§ TRECHO
'''

3. O que mais me interessa, aqui, é analisar o verso 20 e sua proposta de uma subjetividade messiânica. Uma série de declarações em tensão destacam os contornos da nova subjetividade: (a) não sou mais eu quem vive, é o Messias que vive em mim. O novo sujeito messiânico é um sujeito esvaziadamente cheio. Esvaziado de si mesmo, o novo sujeito é anfitrião do Messias que nele habita e o plenifica. O Messias oferece não só o padrão, mas também a energia para a nova subjetividade; (b) “mas a vida que eu agora vivo na carne” está em tensão com “já não mais vivo eu”. A vida que vivo na carne é a vida vivida no tempo escatológico – que sofre com a plena interatividade da vida messiânica e da vida pré-messiânica no mesmo tempo-espaço-pessoa. Encontramos aqui uma impossibilidade: viver a nova vida na velha vida; (c) vivo na fidelidade do Messias (aqui designado como Filho de Deus). Ora, a fidelidade do Messias foi a base da justificação e da revelação da justiça de Deus. Agora, Paulo passa a afirmar que a fidelidade do Messias é o modo no qual a justiça de Deus é vivida na nova subjetividade messiânica.

'''

Reproduza na íntegra, sem nenhuma alteração, o trecho sobre a subjetividade messiânica. Os registros não têm nenhum papel aqui.

§ DADOS FORNECIDOS

'''

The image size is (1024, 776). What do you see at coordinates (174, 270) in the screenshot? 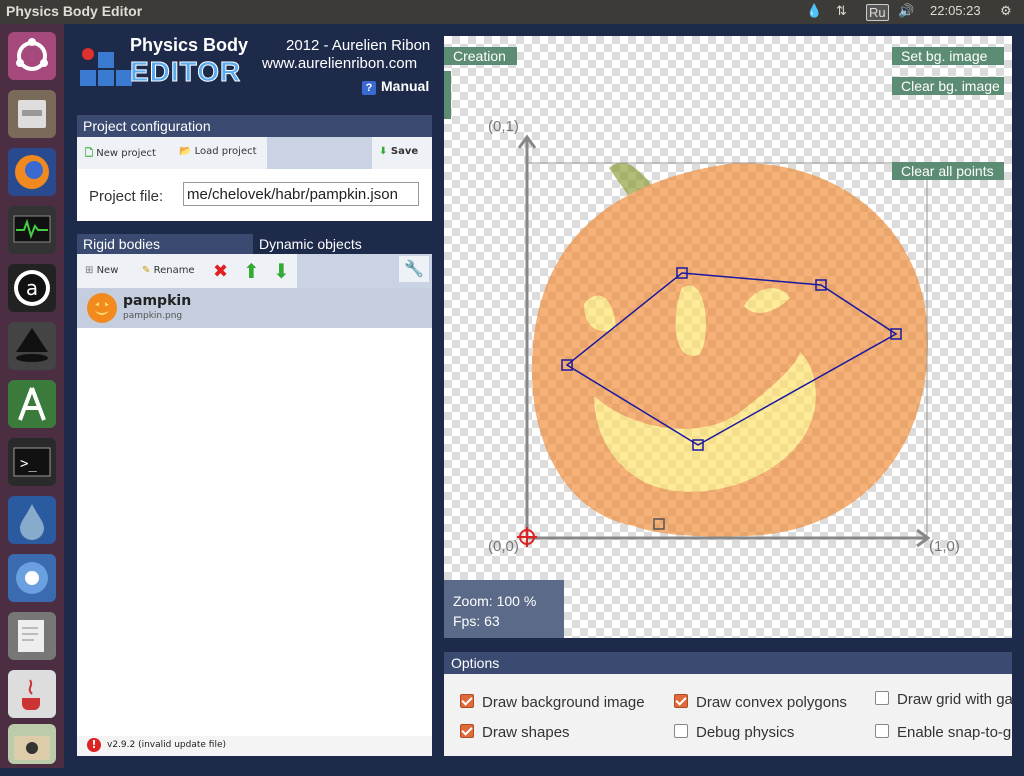
I see `rename-label: Rename` at bounding box center [174, 270].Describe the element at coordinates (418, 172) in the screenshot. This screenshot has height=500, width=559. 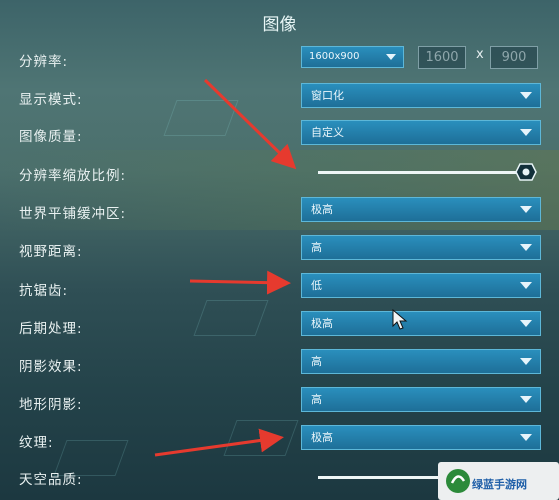
I see `resolution-scale-slider` at that location.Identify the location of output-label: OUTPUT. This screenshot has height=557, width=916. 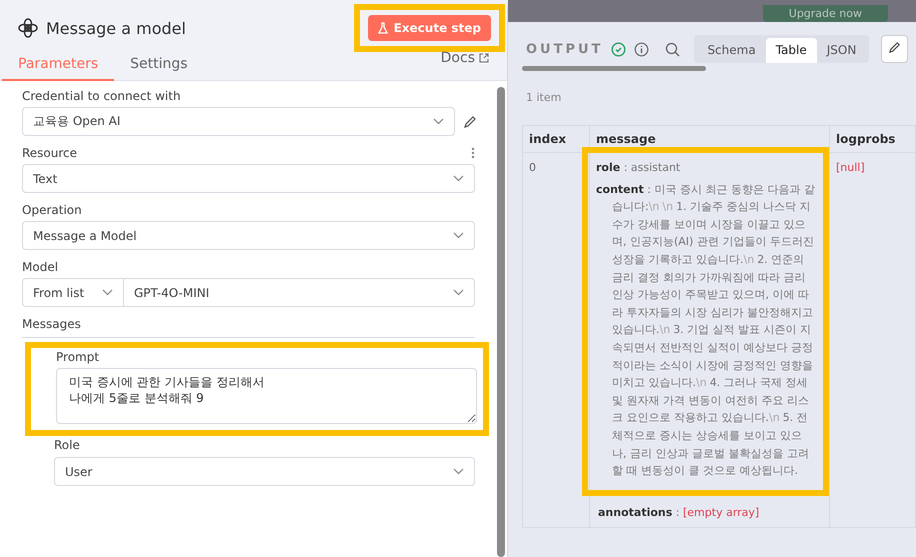
(565, 49).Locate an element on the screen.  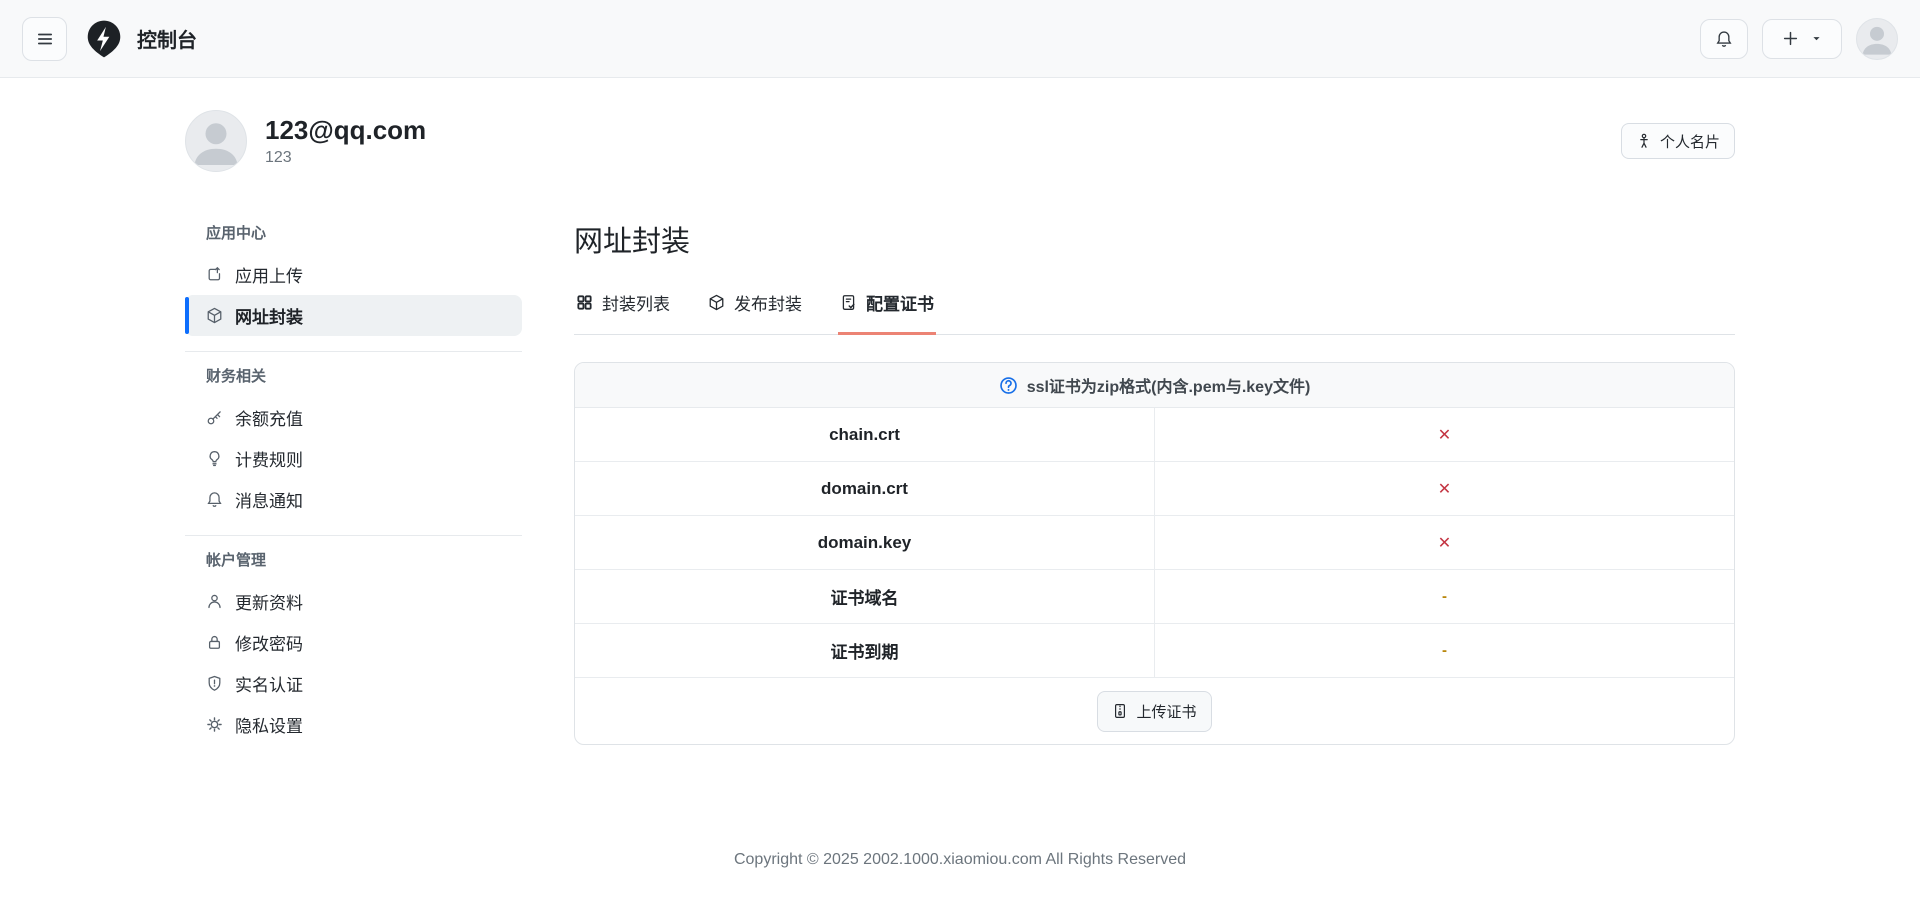
certificate-footer: 上传证书 is located at coordinates (1154, 711).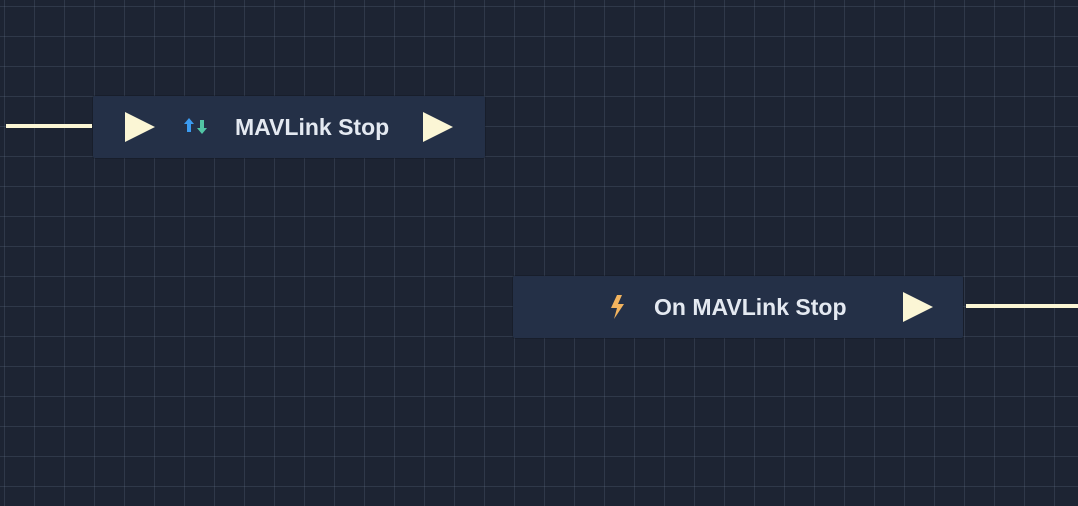 This screenshot has height=506, width=1078. I want to click on lightning-bolt-icon, so click(618, 307).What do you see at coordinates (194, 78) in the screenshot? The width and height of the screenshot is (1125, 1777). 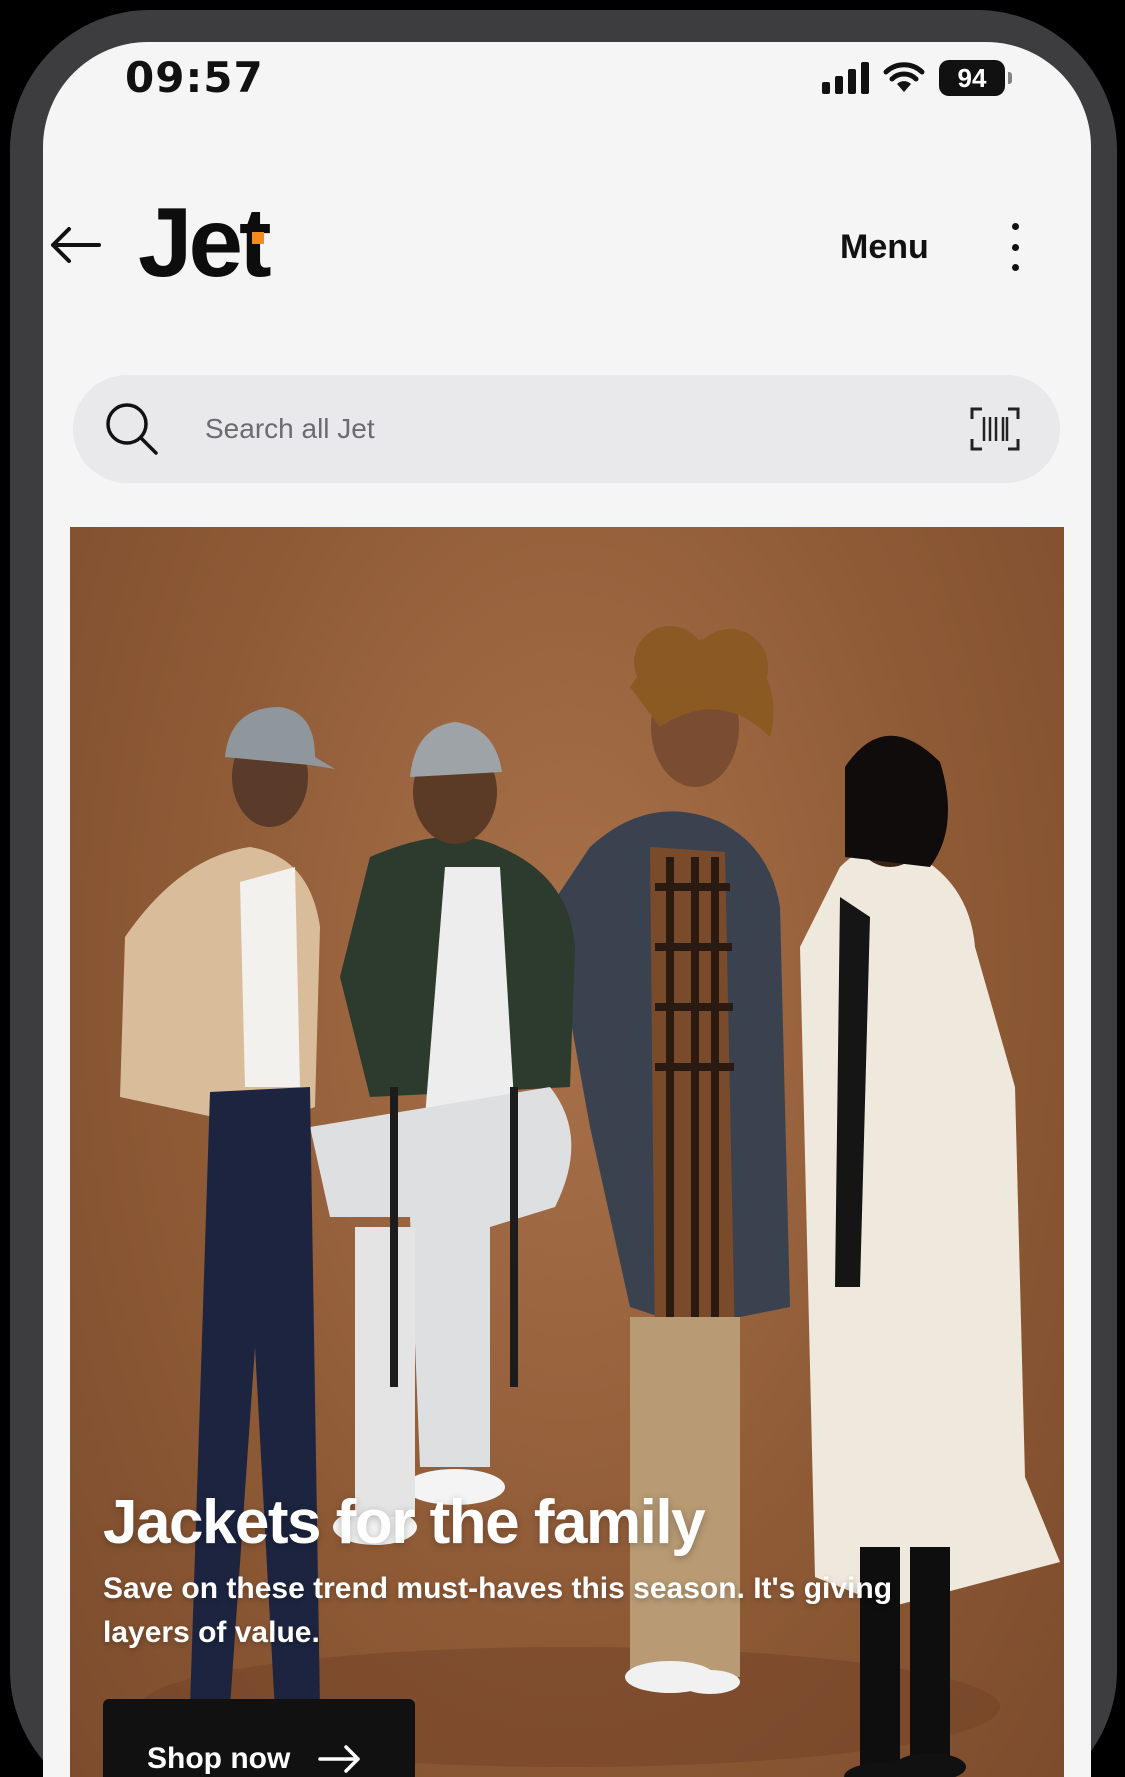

'''

§ RESPOSTA DA TAREFA
3. O que mais me interessa, aqui, é analisar o verso 20 e sua proposta de uma subjetividade messiânica. Uma série de declarações em tensão destacam os contornos da nova subjetividade: (a) não sou mais eu quem vive, é o Messias que vive em mim. O novo sujeito messiânico é um sujeito esvaziadamente cheio. Esvaziado de si mesmo, o novo sujeito é anfitrião do Messias que nele habita e o plenifica. O Messias oferece não só o padrão, mas também a energia para a nova subjetividade; (b) “mas a vida que eu agora vivo na carne” está em tensão com “já não mais vivo eu”. A vida que vivo na carne é a vida vivida no tempo escatológico – que sofre com a plena interatividade da vida messiânica e da vida pré-messiânica no mesmo tempo-espaço-pessoa. Encontramos aqui uma impossibilidade: viver a nova vida na velha vida; (c) vivo na fidelidade do Messias (aqui designado como Filho de Deus). Ora, a fidelidade do Messias foi a base da justificação e da revelação da justiça de Deus. Agora, Paulo passa a afirmar que a fidelidade do Messias é o modo no qual a justiça de Deus é vivida na nova subjetividade messiânica.